Video Games in 1983 called the ColecoVision version of Zaxxon a "coup for this new system". Video magazine also praised the ColecoVision version in its "Arcade Alley" column, describing it as "one of the most thrilling games available", and noting in passing that the only "serious criticism" of the arcade original was "many players felt they needed flying lessons to have even a ghost of a chance of performing well". K-Power rated the Color Computer version with 8 points out of 10. The magazine praised its "excellent three-dimensional graphics", and said "Zaxxon is a game that can't be praised enough".

Softline in 1983 called the Atari 8-bit version "a superb three-dimensional computer game ... Not since Choplifter has a game looked so impressive". The magazine also liked the graphics of the Apple II and TRS-80 versions despite those computers' hardware limitations, and predicted that Zaxxon would be a "long-lived bestseller". In 1984, the magazine's readers named the game the fifth most-popular Apple program, the worst Apple program, and third-worst Atari program of 1983. InfoWorld's Essential Guide to Atari Computers cited it as a good Atari arcade game, noting "its distinctive three-dimensional graphics".

=== Awards ===
At the 1982 Arkie Awards, the arcade game received a Certificate of Merit as runner-up for Best Science Fiction/Fantasy Coin-Op Game. At the 1983 Arcade Awards, the console cartridge conversion received a Certificate of Merit as runner-up for Videogame of the Year. At the 1984 Arkie Awards, the dedicated console version was awarded Stand-Alone Game of the Year, while the home computer conversion received a Certificate of Merit as runner-up for Computer Game of the Year. In January 1985, Electronic Games magazine included Zaxxon in its Hall of Fame. In 1995, Flux magazine ranked the arcade version 51st on its list of the "Top 100 Video Games".

== Legacy ==
=== Re-releases ===
Zaxxon is a bonus game in the Sega Genesis Collection for the PlayStation 2. It is also an unlockable arcade game in Sonic's Ultimate Genesis Collection for the Xbox 360 and PlayStation 3. The arcade version was released on the Wii Virtual Console in Japan on December 15, 2009, the PAL region on March 5, 2010, and North America on April 12, 2010. In 2022, the original arcade version was included as part of the Sega Astro City Mini V, a vertically oriented variant of the Sega Astro City mini console.

=== Sequels ===
An arcade sequel, Super Zaxxon, was released in November 1982. It has a different color scheme, the player's ship flies faster (making the game more difficult), the space segment is replaced with a tunnel, and the enemy at the end of the second fortress is a dragon. It did not do as well as the original. Super Zaxxon topped the US RePlay arcade chart for software conversion kits in July 1983. In 1984, Sega released Future Spy with a similar style.

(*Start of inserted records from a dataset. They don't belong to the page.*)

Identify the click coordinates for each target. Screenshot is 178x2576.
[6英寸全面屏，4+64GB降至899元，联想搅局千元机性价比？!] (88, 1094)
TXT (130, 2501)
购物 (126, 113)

In 1987, Zaxxon 3-D was released for the Master System. This console variation makes use of the 3-D glasses add-on. As with the Atari 2600 and Intellivision ports, it is forward-scrolling rather than isometric.

Zaxxon's Motherbase 2000 was released for the 32X in 1995. It is the first Zaxxon game with polygonal graphics. The game bore the Zaxxon brand only in the United States. It was released as Parasquad in Japan and Motherbase in Europe. US gaming critics generally found it was not similar enough to Zaxxon to justify the use of the brand.

Zaxxon Escape was released on October 4, 2012, for iOS and Android devices. It was criticized for having little resemblance to the original.

===Clones===
In 1984, a clone was released for the BBC Micro as Fortress. Zaksund was published for the TRS-80 Color Computer in 1983.

=== Popular culture ===
In 1982, Milton Bradley released a Zaxxon board game.

In 2012, Zaxxon was shown at "The Art of Video Games" exhibition at the Smithsonian.